*Work order 1*
Before the blog text and the material, rewrite the paragraph beginning "I should mention that he was the best little patient" more briefly, keeping its main facts.
*Work order 2*
Extend the blog text by one paragraph, picking up after its final sentence.

*Text*
┄┄┄┄┄┄┄┄┄┄┄┄┄┄┄┄┄┄┄┄

Hearts & Stitches
One time in church I heard a quote that went something like this: “being a parent is like ripping your heart out and letting it run around on its own accord for the rest of your life.”
A few weeks ago we taught our oldest son, who is 5, to ride a bike without training wheels. Last night this resulted is 7 stitches to his chin. With 4 boys this wasn’t the first and certainly won’t be the last trip to the after hours clinic.
I should mention that he was the best little patient they’ve ever had. He didn’t move a muscle while they sewed him up. The nurse was worried about me and said that it’s always the fathers that pass out. I was fine as I had done this before. But this gave me the perfect setup to regale them with the tale of Robert Gardner and Porter Rockwell when Porter’s “heart failed” while sewing Robert’s leg up. You can find it here, just search for “Porter”.
Shelves, Space, and Sticky Fingers
Here I was thinking about ebooks and along come these two informative posts. Go ahead and read them, they’re pretty short and they outline all the major problems with ebooks today:
http://blog.businessofsoftware.org/2008/06/its-the-other-s.html
http://sethgodin.typepad.com/seths_blog/2008/06/do-you-own-tree.html
I love books. I’m not much of a collector of anything, except for books. The problem is all the shelves are overflowing. The obvious solution is ebooks of course, but there’s just something about a printed book. The other solution is to just clear out the old books. My wife is good at passing books along; that’s an interesting idea that seems to be going well so far.

┄┄┄┄┄┄┄┄┄┄┄┄┄┄┄┄┄┄┄┄

*Input data*
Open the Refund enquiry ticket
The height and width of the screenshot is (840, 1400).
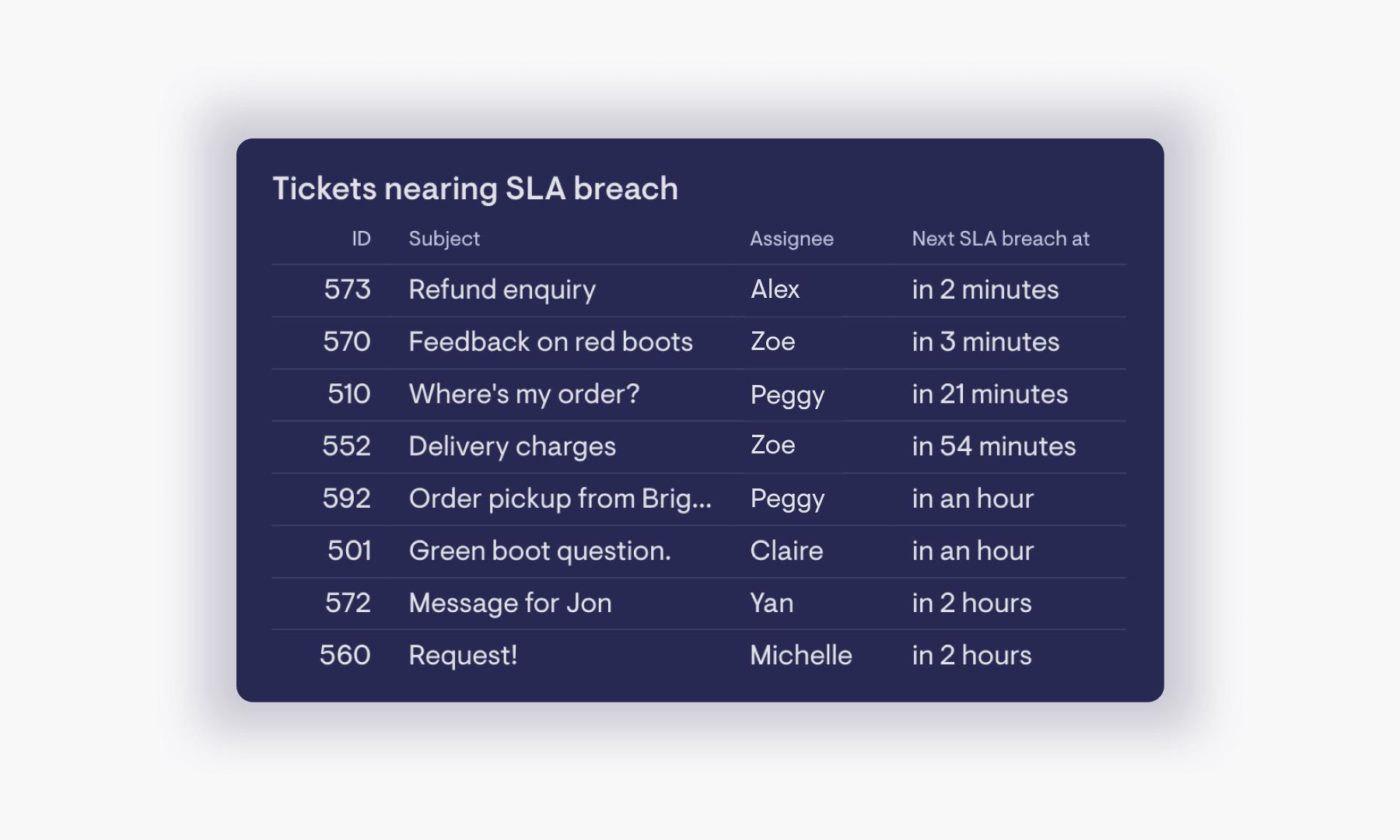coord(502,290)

┄┄┄┄┄┄┄┄┄┄┄┄┄┄┄┄┄┄┄┄

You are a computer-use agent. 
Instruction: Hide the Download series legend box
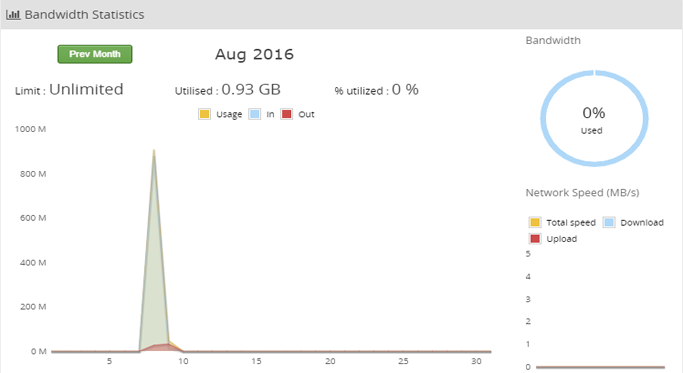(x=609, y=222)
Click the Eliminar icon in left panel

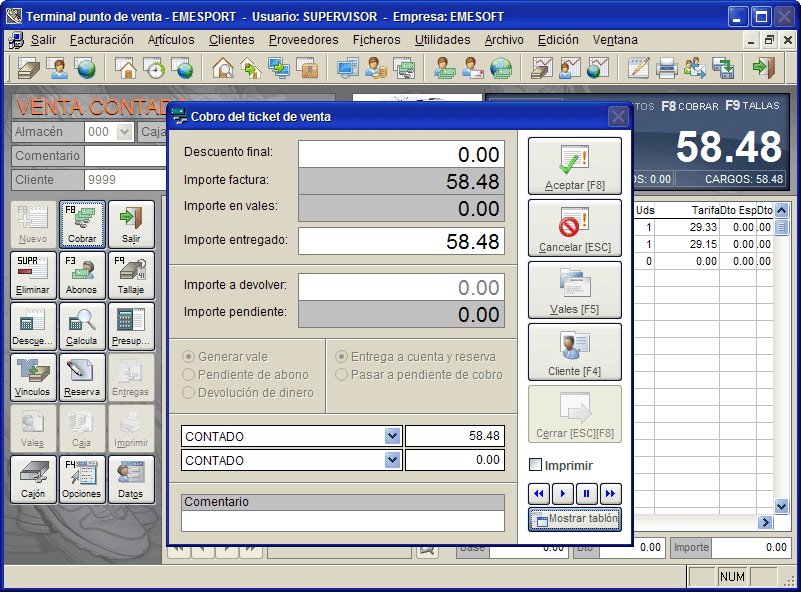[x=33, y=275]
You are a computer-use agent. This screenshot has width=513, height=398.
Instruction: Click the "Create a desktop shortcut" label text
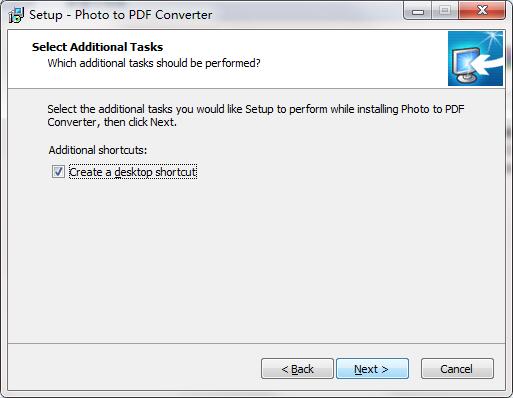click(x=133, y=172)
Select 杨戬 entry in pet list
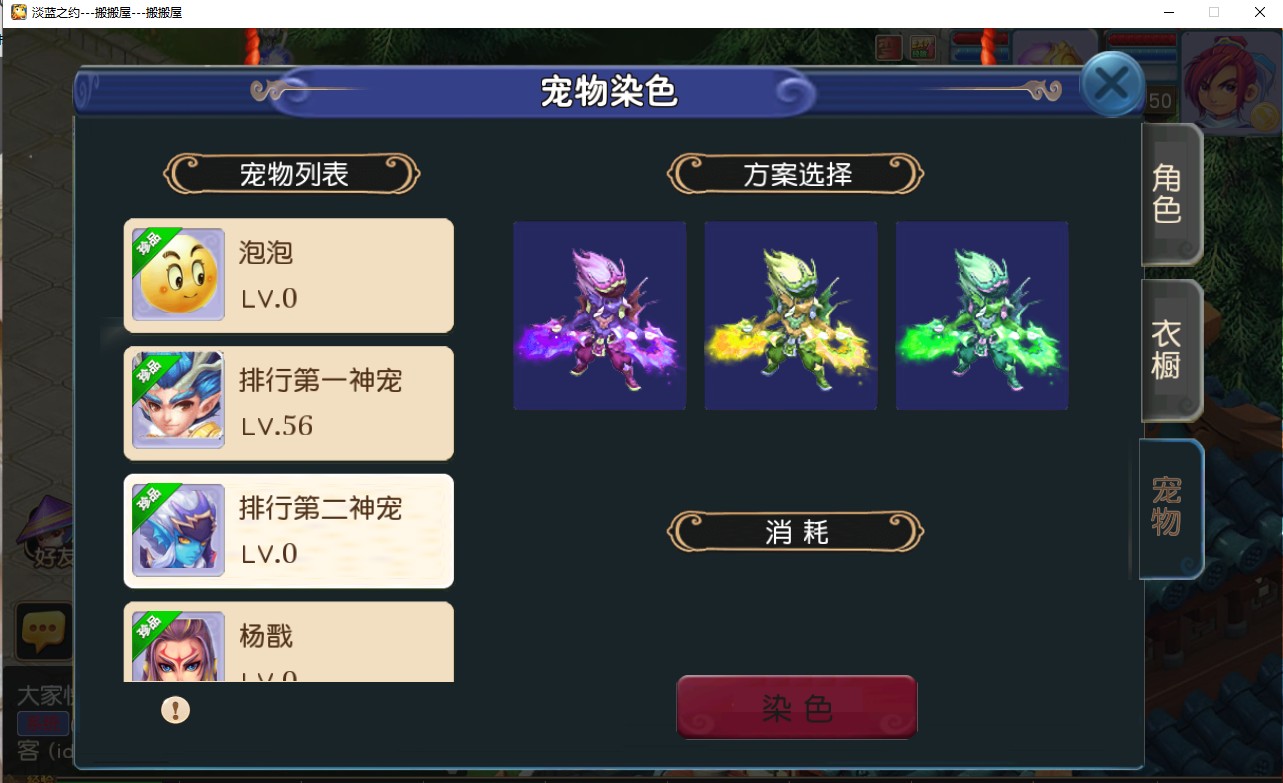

┄┄┄┄┄┄┄┄┄┄┄┄┄┄┄┄┄┄┄┄

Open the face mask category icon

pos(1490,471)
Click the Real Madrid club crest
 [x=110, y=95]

┄┄┄┄┄┄┄┄┄┄┄┄┄┄┄┄┄┄┄┄

*Written response 1*
Our son was an ideal patient and stayed perfectly still while being stitched. Worried about me, the nurse remarked that it is always the fathers who pass out, but I was fine because I had been through this before. That gave me the perfect opening to tell the story of Robert Gardner and Porter Rockwell, in which Porter's "heart failed" while he was sewing up Robert's leg.

*Written response 2*
Do ebooks work for you? They sort of do for me. Mostly on my Palm. When I purchased my palm awhile back I also picked up the LDS PDA Library for the scriptures and the included iSilo license. Of course that library has a lot of titles included so now I find myself usually reading something on the palm as well as a real book at the same time. This way when I’m home I read the real book and when I’m at the doctor’s office or the auto shop I can read the palm (I can’t include the dentist office anymore, ever since I switched to Dentist Dave they get me in too quickly). I enjoy reading on the palm more than I thought I would. It doesn’t hurt my eyes at all and it’s quick to navigate around. I haven’t really looked into purchasing more ebooks for the palm, but I’m guessing it’s not easy or as cheap as it should be.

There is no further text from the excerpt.